The song does, at first, play as a fashionable downer, opening with ballad piano, encroaching violins, and Styles crooning in pain. But then there’s the bwang of a guitar and the song rockets into an arena-rock reverie that feels so, so familiar to anyone who remembers the ’90s but also so, so foreign to today’s landscape. Pick your reference: “Champagne Supernova”? “Bittersweet Symphony”? “I Don’t Want to Miss a Thing?” The early Bowie signifiers—the guitar sound, the cabaret vibe, the space theme—aren’t subtle. Neither is the church choir that enters around minute four.

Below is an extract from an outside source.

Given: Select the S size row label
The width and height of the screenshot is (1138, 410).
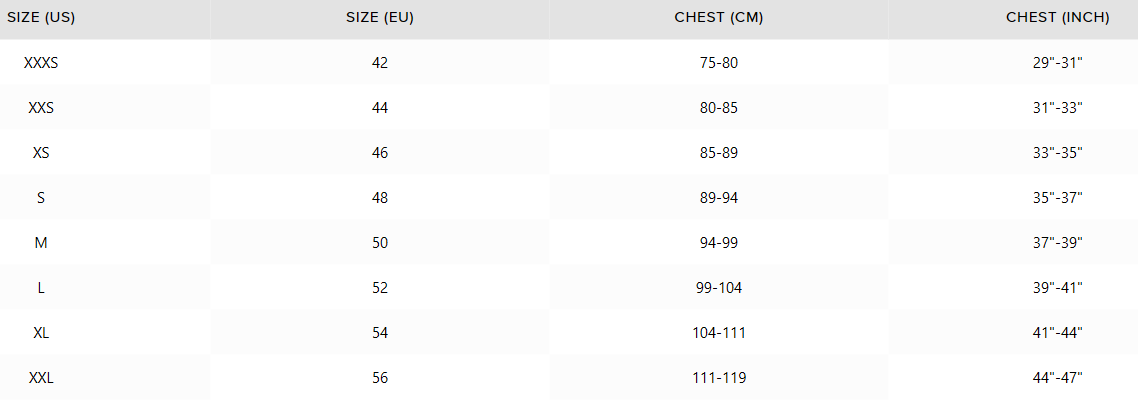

Styles’s built-in fanbase should provide the activation energy needed to make the song initially chart. But its chances for sticking around owe to his songwriting team—including Jeff Bhasker, co-writer of Fun’s “We Are Young,” one of the only recent examples of an anthemic rock song like this achieving smash status—engineering monster catchiness. The verse melody in “Sign of the Times” echoes the falsetto pre-chorus melody echoes the chorus melody in the way that the hitmaking guru Max Martin (not involved on this song but reportedly working on Styles’s coming album) always likes. At upwards of five minutes, the track is way too long in the way that Adele’s “Hello” is way too long. Which is to say, no matter how interminable the listening experience becomes, you will have memorized the hook by the time it’s over.
And what’s he singing about? To prove that he’s really an adult, the 23-year-old Styles is doing the things all adults are doing nowadays: thinking about the end of the world. The lyrics about “the final show” could refer to a breakup or the dissolution of a popular musical ensemble, but on their face they are also about global heartbreak—feeling bad is just “a sign of the times.” It’s a song of comfort, imagining escape from this bullet-strewn world by heading to the heavens, with one nice mixed metaphor: “You can’t bribe the door on your way to the sky.” The song is derivative and cloying, yes, but Styles’s claim to artistry lies in his unapologetically preposterous ambition: rescuing humanity, rock and roll, and—perhaps the trickiest—the long-term prospects of an aging boy-bander.